LOOKING UP: Examining a different dimension of love
Monday, 25 February 2013 by Joe Baisden
Happy Valentine's Day!
The day has its roots in antiquity. It is even observed in some religious liturgies. I suspect that most of us, however, connect Valentine's Day to sending beautifully decorated greeting cards (lots of red hearts on them), or giving heart-shaped boxes of chocolates, bags of little candy hearts with brief messages of love stamped on them, flowers (especially red roses) or orchestrating carefully planned lunches or dinners with loved ones or persons of interest. It is supposedly an occasion in which lovers express their love for each other by employing some of the above means.
I remember cutting out hearts (mostly in varying shapes) in red construction paper, making homemade Valentines, to share with schoolmates in elementary school.
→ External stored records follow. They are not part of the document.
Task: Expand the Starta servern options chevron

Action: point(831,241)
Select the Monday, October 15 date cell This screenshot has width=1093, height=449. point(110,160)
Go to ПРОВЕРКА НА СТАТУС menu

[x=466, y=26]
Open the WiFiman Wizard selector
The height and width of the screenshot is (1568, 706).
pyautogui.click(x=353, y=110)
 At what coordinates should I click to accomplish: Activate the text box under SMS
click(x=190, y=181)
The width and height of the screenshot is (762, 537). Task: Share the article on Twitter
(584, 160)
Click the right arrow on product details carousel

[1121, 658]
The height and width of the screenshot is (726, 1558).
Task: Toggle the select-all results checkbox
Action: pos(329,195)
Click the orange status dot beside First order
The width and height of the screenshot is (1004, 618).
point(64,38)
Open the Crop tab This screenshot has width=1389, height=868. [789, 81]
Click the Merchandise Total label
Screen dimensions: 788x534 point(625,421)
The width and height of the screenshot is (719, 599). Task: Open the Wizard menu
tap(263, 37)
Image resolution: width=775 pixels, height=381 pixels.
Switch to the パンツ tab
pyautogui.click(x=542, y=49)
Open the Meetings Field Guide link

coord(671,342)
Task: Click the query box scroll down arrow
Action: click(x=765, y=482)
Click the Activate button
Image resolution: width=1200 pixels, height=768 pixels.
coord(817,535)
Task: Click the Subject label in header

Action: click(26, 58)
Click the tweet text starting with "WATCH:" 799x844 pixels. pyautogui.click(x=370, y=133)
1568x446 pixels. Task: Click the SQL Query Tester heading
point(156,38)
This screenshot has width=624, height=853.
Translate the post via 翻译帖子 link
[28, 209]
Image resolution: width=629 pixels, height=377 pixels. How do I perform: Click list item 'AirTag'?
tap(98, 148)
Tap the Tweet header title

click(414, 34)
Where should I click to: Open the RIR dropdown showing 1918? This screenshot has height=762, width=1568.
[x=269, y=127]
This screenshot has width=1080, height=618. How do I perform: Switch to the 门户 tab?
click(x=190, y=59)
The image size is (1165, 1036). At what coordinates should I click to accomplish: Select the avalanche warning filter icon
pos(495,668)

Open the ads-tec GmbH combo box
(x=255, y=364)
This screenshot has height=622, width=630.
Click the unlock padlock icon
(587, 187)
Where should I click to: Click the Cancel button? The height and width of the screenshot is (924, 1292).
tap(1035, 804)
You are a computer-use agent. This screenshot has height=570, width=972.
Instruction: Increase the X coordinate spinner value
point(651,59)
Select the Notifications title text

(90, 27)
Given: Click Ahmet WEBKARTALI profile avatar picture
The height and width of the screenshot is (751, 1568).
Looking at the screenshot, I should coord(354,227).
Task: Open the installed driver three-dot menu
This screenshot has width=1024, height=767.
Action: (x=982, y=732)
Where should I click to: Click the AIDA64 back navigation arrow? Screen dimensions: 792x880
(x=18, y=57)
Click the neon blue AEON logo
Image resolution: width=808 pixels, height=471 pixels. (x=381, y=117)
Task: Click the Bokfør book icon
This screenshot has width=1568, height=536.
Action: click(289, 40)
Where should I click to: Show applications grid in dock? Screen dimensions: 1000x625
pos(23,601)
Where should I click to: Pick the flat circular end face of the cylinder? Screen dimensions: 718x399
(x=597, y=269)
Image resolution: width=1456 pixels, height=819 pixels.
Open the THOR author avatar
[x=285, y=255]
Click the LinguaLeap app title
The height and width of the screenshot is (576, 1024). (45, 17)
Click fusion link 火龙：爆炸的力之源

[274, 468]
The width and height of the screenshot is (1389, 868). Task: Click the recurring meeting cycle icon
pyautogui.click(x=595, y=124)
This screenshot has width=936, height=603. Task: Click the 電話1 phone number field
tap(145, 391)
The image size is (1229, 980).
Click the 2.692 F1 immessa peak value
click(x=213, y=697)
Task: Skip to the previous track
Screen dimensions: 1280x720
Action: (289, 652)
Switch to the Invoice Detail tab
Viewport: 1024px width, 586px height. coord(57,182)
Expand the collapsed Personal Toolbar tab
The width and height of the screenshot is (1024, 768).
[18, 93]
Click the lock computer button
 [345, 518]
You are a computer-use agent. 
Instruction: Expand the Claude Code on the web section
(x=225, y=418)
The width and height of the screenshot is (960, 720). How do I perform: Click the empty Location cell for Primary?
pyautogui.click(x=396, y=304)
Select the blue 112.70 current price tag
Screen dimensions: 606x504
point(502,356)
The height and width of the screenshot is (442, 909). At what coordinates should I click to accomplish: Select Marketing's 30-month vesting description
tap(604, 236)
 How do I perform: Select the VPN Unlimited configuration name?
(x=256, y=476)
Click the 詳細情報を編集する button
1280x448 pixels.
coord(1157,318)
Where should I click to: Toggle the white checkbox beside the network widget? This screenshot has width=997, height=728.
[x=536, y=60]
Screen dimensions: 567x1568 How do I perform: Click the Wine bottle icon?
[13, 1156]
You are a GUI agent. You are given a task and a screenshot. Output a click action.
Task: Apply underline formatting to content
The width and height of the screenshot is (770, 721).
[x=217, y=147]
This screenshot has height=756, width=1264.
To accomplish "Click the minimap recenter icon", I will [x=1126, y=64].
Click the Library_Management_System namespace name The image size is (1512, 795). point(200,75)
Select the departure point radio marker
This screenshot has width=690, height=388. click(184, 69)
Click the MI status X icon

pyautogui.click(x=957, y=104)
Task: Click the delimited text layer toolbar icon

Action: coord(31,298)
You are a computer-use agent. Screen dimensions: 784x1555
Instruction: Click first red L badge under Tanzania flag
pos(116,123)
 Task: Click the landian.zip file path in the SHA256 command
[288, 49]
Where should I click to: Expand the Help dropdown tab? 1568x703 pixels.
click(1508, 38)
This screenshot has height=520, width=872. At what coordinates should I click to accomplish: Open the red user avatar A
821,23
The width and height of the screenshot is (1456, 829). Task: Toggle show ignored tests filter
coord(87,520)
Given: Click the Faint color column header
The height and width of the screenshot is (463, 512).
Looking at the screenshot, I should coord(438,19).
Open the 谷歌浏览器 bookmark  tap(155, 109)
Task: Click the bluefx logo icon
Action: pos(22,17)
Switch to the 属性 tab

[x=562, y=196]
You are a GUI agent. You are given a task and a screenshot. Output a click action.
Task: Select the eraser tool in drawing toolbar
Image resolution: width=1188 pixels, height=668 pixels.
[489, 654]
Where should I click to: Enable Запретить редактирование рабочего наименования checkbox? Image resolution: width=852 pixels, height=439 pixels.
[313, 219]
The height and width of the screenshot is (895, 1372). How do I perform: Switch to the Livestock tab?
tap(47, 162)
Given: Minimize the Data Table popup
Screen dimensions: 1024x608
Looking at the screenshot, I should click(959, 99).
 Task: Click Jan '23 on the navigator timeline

Now in my 70s, it has become for me a time to send cards and gifts to my six granddaughters. Mimi takes the initiative stuffing Christmas stockings, and I asked for the privilege of being the provider of something special for Valentine's.
These kinds of expressions of love are fairly easy. There is another way of expressing love that is not so easy. James, in his book in the New Testament, commends those who bring back to truth those who have wandered from it. The text reads: "Whoever turns a sinner from the error of his way will save him from death and cover over a multitude of sins" (James 5:19-20). It is my opinion that discovering and acting upon the need for interventions and confrontations is the hardest kind of love to express.
There are a number of reasons why the task of confronting is so difficult. First of all, we live in an age of relativism, where truth is whatever an individual decides that it is. Less and less folks believe in such a thing as absolute truth. We have been caught up in a culture that enthrones individual desire above all else. "I want what I want when I want it, and I will believe whatever will enable me to have and do what I want."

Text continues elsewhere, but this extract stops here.